Wir hatten spätestens Anfang bis Mitte März eine Situation, in der wohl so ziemlich jedem Politiker klar geworden ist, dass wir dieses Virus im Land haben (bei manchen hat es länger gedauert, da wurden noch Kommunalwahlen abgehalten...). Ein Virus, von dem wir noch so gut wie nichts wussten. Klar war, es ist ein Corona-Virus, da fragt man vielleicht am besten denjenigen hier im Land, der sich mit Corona-Viren echt gut auskennt. Das ist nunmal Drosten.

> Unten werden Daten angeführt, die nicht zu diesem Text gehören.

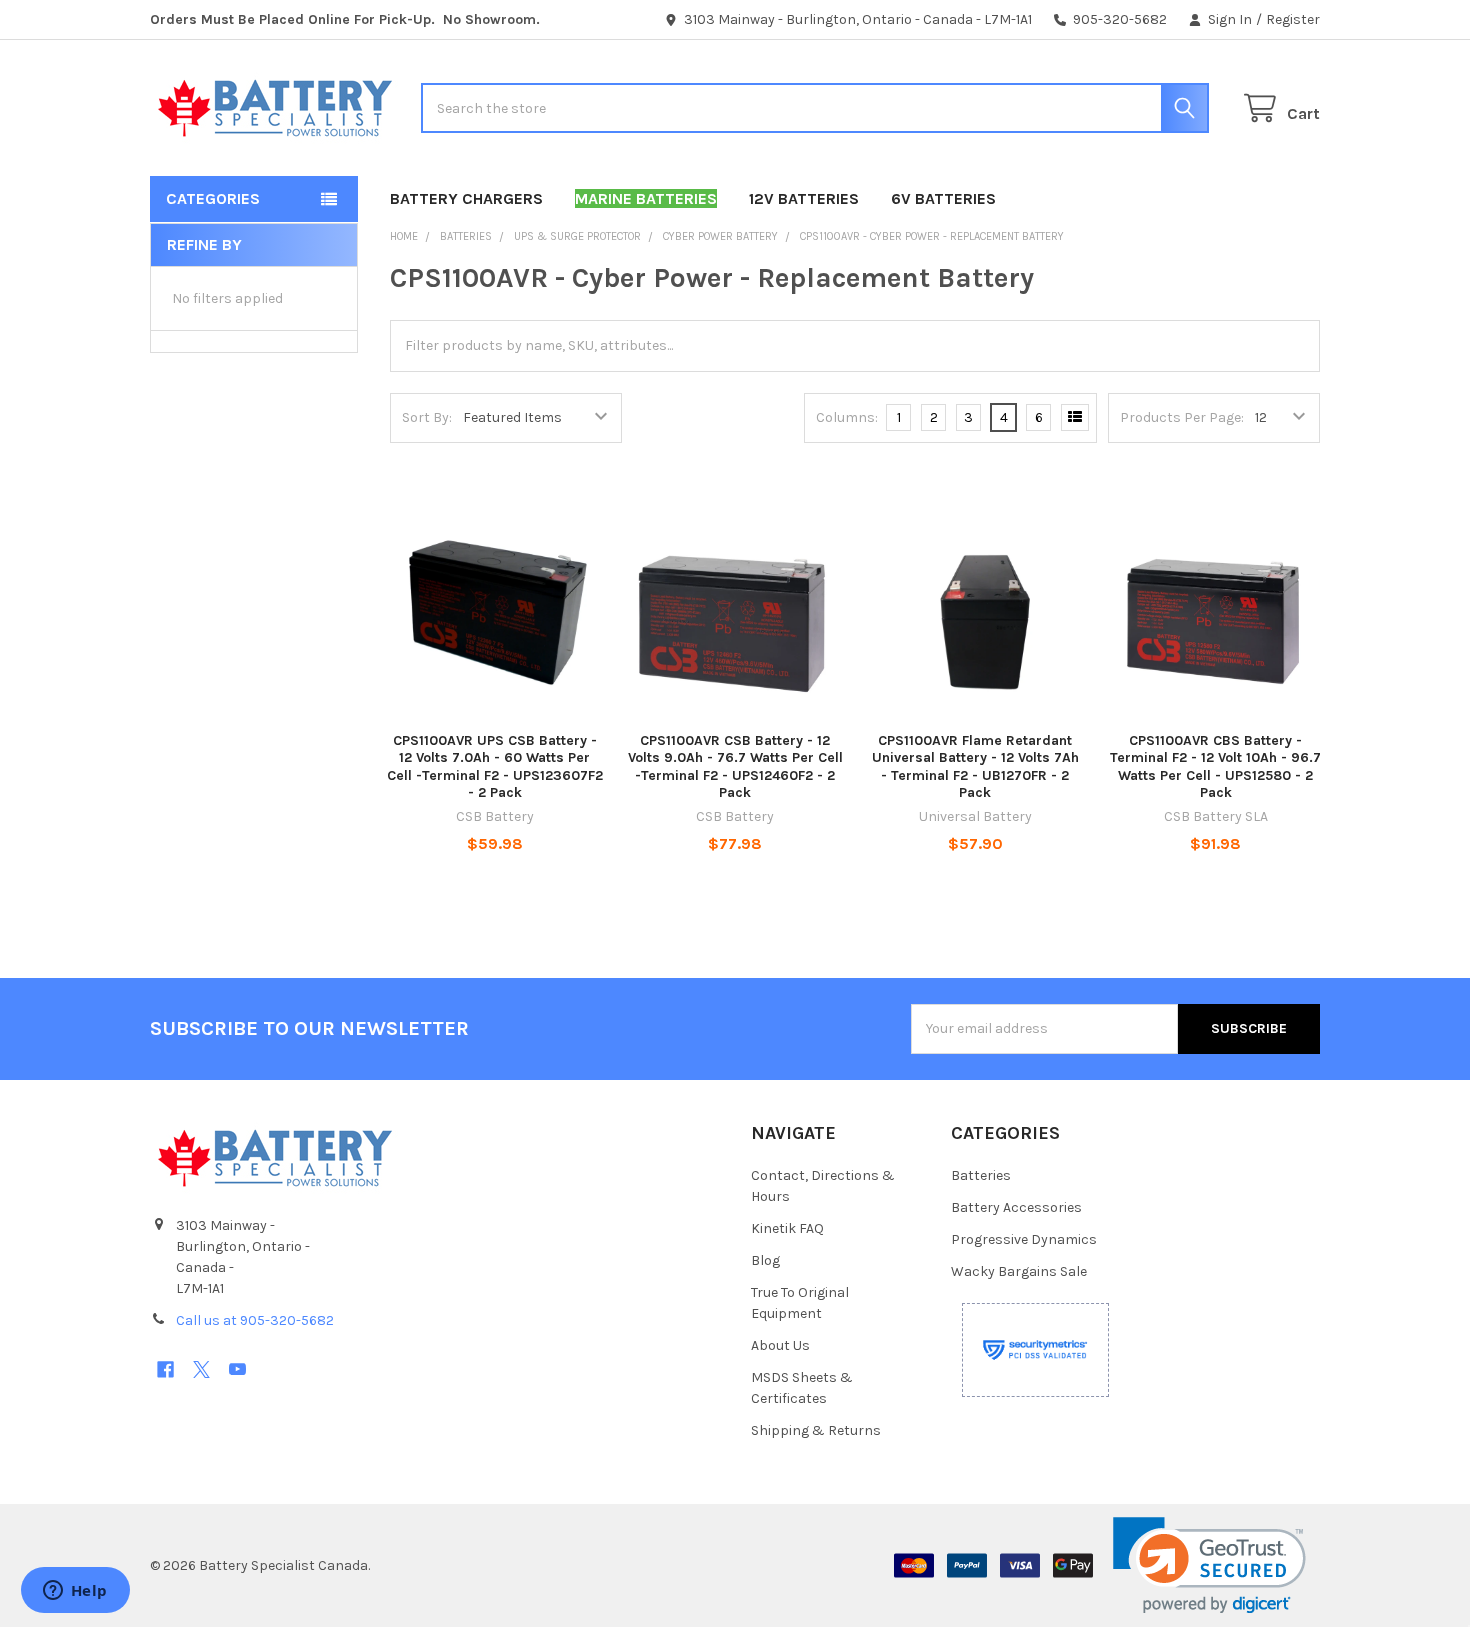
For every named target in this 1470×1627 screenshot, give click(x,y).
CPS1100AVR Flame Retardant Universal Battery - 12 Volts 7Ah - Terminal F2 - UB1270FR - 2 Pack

Zur gleichen Zeit hatten wir furchtbare Bilder aus Italien und besonders hier in der Gegend aus dem Elsaß. Überlastete Krankenhäuser, völlig fertige Mitarbeiter (Ärzte, Pfleger) und ja, Triage. Das wollte hier niemand, mich eingeschlossen. Also haben wir als erstes große Veranstaltungen abgesagt, Abstandsregeln eingeführt, die Bevölkerung über Hygienemaßnahmen aufgeklärt. Alles absolut richtig und sinnvoll.

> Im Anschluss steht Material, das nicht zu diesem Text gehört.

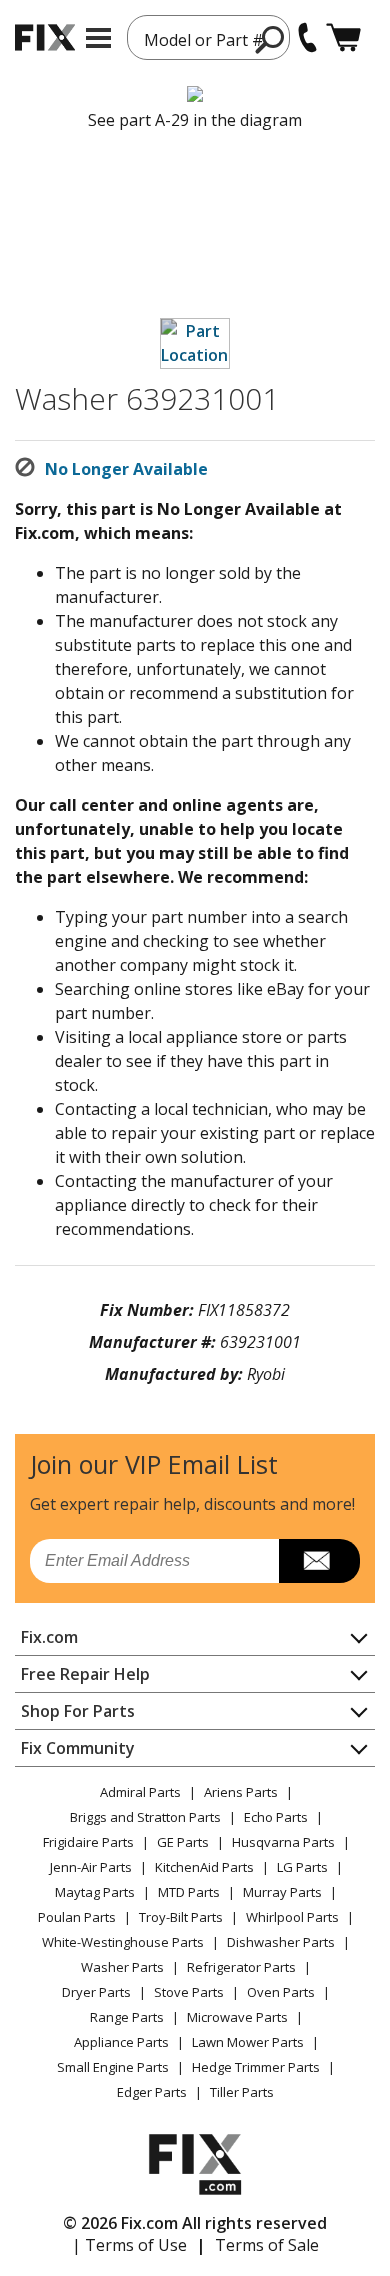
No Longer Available (126, 469)
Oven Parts (281, 1992)
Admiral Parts (140, 1792)
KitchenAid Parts (204, 1867)
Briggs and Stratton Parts (145, 1817)
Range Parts (127, 2017)
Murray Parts (282, 1892)
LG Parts (302, 1867)
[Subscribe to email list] (319, 1561)
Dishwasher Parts (281, 1942)
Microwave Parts (237, 2017)
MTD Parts (189, 1892)
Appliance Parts (121, 2042)
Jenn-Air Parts (91, 1867)
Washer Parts (122, 1967)
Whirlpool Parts (292, 1917)
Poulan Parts (77, 1917)
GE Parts (183, 1842)
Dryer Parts (96, 1992)
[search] (270, 39)
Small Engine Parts (113, 2067)
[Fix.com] (45, 37)
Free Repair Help (85, 1674)
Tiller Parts (242, 2092)
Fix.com (49, 1637)
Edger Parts (152, 2092)
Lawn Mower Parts (248, 2042)
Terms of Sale (267, 2245)
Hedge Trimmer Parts (256, 2067)
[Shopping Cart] (343, 37)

Selbst der Shutdown, der ja eigentlich keiner ist, wie so mancher hier schreibt (wie nennt man denn dann das großlächige Lahmlegen ganzer Branchen?), war meiner bescheidenen Meinung nach richtig. Denn es ging um das übergeordnete Ziel, das Gesundheitssystem nicht zu überlasten, die Triage zu verhindern. Dann wurde in einer unglaublichen Geschwindigkeit die Zahl der Intensivbetten erhöht, sowohl durch Ausbau als auch durch das Verschieben von Operationen. Das ganze Land hat sich vorbereitet auf das Schlimme, was da kommen könnte. Und ich bin sehr froh darüber, dass es nicht kam.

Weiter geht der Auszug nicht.